Let Freedom Ring Must Reads
Gov. Scott Walker of Wisconsin, who rose to national prominence in the Republican Party by cutting the collective bargaining rights of most public sector unions, strongly indicated in the final days of his re-election campaign that he had no plans to expand the battle with labor unions that defined his first term.
On Monday, as he was inaugurated for a second term, Mr. Walker spoke of improving education, shrinking the size and scope of government, and weeding out fraud and waste, but made no mention of “right-to-work” legislation, which would outlaw labor contracts that require workers to pay union fees.
Yet as Wisconsin’s Legislature comes into session, with an expanded Republican majority, prominent members of Mr.

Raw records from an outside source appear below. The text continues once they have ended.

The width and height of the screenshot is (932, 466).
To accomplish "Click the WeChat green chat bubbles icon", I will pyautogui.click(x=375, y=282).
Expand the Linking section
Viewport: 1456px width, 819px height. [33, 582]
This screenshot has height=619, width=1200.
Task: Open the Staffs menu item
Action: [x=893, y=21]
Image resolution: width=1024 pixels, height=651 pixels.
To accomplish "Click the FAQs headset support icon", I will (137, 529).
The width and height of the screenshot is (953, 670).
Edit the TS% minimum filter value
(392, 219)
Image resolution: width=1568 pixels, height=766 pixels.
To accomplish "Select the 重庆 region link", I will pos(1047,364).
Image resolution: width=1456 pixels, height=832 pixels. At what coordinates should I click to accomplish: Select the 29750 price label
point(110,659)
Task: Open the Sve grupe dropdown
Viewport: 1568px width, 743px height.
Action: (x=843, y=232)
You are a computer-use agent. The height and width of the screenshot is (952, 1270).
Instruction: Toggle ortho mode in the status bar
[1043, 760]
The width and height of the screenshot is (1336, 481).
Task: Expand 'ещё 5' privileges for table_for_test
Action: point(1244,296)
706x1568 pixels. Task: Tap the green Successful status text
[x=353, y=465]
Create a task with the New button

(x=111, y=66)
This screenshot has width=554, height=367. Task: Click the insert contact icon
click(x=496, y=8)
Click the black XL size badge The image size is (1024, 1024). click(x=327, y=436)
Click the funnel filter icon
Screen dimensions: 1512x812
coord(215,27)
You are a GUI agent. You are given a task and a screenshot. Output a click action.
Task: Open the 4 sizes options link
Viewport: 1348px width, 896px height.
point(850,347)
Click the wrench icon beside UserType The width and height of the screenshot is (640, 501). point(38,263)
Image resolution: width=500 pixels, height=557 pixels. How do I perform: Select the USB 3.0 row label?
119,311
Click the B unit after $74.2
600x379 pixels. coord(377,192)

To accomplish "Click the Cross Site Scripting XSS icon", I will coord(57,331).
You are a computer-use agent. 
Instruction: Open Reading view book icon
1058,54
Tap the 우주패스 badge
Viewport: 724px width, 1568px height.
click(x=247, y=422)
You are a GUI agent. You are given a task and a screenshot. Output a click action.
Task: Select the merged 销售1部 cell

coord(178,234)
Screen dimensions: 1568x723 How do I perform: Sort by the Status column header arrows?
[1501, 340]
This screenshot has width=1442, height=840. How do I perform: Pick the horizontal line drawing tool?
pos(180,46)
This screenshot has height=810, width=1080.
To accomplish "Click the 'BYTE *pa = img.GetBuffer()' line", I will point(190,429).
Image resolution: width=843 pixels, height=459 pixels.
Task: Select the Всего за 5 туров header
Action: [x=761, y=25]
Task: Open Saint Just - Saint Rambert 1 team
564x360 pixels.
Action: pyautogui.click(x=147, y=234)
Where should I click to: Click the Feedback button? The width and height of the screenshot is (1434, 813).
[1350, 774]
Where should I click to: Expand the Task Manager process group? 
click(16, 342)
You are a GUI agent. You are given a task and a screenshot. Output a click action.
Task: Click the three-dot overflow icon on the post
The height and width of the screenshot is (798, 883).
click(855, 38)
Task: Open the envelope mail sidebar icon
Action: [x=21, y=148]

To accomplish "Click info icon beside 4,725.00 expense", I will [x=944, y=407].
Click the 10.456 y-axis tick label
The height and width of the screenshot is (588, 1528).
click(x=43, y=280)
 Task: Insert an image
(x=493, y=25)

Walker’s party seem determined to take up the issue and resume the battle with labor, this time taking on private-sector unions. A group calling itself Wisconsin Right to Work has begun running radio ads here, and the state’s largest business association, Wisconsin Manufacturers & Commerce, favors such a drive.
Scott Fitzgerald, the majority leader in the State Senate, said recently that he believed the Legislature could not avoid tackling the matter.
“If there’s a time to move on this, this is the time,” said Mr. Fitzgerald, who has been an ally of Mr. Walker’s. “It’s very difficult to see us going through this session without having this debate.”
The passage of further legislation opposed by labor unions is not assured. Wisconsin went through turmoil, beginning four years ago, from demonstrations and various recall elections after Mr. Walker’s fight with public-sector unions led to the limits on collective bargaining. The prospect is raising new tensions, even among some Republicans.
For Mr. Walker, who is considered a potential candidate for president in 2016, the terrain is particularly complicated. His ability to survive a recall election catapulted him into favor with national Republican power brokers. But a resumption of battles with labor could pin him down and draw interest groups backed by Democrats into the fray against him.
In recent weeks, Mr. Walker has said that he viewed the issue as a distraction from his focus on jobs and the state’s economy, though he has not said whether he would sign or veto such a measure if it came to his desk.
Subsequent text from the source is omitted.